[Collected data entries]
+++

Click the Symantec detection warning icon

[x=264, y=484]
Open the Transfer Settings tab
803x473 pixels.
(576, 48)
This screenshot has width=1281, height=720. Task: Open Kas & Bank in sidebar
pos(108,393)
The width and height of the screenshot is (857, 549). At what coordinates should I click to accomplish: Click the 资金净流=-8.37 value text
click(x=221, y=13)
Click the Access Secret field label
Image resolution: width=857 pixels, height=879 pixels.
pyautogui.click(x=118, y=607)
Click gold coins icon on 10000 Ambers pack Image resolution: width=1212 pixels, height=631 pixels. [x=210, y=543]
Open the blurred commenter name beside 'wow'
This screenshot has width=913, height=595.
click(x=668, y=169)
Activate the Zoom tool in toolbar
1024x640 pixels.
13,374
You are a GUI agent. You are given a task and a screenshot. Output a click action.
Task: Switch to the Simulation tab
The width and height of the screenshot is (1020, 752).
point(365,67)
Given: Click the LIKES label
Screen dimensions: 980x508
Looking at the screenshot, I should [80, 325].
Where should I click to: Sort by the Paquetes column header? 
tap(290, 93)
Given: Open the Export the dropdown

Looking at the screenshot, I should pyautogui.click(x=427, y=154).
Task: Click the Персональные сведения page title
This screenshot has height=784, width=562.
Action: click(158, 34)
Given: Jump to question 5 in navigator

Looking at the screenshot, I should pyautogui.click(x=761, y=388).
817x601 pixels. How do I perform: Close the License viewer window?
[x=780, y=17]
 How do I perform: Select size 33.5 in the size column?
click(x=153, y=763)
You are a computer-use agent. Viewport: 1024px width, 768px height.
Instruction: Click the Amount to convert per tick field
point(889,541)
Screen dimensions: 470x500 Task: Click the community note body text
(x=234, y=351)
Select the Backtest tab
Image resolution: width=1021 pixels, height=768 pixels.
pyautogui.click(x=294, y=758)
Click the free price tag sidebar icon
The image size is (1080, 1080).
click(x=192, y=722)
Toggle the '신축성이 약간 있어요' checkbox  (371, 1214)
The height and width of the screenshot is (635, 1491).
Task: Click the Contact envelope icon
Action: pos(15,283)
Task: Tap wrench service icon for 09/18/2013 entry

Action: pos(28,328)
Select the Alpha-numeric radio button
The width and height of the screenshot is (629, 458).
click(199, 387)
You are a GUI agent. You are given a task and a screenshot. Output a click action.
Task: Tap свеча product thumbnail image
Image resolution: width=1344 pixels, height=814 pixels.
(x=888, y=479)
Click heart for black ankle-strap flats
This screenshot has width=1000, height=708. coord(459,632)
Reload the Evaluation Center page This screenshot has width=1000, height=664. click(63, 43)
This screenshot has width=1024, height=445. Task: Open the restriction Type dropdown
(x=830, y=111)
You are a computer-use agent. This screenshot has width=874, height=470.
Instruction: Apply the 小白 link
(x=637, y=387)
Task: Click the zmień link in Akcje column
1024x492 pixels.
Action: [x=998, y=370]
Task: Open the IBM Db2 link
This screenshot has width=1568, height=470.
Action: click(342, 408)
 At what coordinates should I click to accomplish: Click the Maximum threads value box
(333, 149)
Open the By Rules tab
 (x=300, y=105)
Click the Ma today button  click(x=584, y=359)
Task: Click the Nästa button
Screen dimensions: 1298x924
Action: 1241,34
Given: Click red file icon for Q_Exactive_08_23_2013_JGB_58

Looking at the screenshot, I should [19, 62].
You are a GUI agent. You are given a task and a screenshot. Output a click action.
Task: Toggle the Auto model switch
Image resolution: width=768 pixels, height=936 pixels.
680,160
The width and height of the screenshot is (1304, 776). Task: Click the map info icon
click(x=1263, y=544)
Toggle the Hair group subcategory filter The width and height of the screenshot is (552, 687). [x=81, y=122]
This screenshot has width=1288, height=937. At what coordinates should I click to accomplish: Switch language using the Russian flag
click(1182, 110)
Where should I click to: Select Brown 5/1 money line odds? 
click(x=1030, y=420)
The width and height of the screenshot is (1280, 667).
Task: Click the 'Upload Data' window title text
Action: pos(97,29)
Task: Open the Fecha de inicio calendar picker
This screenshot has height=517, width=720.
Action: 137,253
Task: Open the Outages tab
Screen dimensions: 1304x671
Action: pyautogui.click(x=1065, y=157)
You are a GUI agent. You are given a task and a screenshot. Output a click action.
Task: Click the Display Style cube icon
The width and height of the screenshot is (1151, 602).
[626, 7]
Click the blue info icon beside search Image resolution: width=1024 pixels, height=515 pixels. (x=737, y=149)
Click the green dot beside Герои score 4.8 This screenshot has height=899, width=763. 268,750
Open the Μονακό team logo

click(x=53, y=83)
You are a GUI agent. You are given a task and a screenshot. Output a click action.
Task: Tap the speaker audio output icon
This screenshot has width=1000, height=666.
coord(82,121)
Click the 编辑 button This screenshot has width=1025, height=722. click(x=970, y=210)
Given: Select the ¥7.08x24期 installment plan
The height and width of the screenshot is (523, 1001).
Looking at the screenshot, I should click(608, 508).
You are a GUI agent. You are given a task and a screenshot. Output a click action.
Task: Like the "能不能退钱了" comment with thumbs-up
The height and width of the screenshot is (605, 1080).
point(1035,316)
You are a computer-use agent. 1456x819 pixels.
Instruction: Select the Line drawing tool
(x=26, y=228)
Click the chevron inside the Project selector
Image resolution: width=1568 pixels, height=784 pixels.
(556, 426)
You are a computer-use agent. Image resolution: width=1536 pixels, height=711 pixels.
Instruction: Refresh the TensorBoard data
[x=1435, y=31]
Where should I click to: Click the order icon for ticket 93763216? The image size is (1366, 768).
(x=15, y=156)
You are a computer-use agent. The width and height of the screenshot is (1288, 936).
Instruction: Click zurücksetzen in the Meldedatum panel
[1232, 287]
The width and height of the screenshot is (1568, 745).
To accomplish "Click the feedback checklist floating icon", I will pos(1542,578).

+++

**WORK INSTRUCTION:**
Filter the data, keeping only the lines that contain "computer".

**THE ANSWER:**
You are a computer-use agent. Viewport: 1024px width, 768px height.
You are a computer-use agent. This screenshot has width=874, height=470.
You are a computer-use agent. 1456x819 pixels.
You are a computer-use agent. Image resolution: width=1536 pixels, height=711 pixels.
You are a computer-use agent. The width and height of the screenshot is (1288, 936).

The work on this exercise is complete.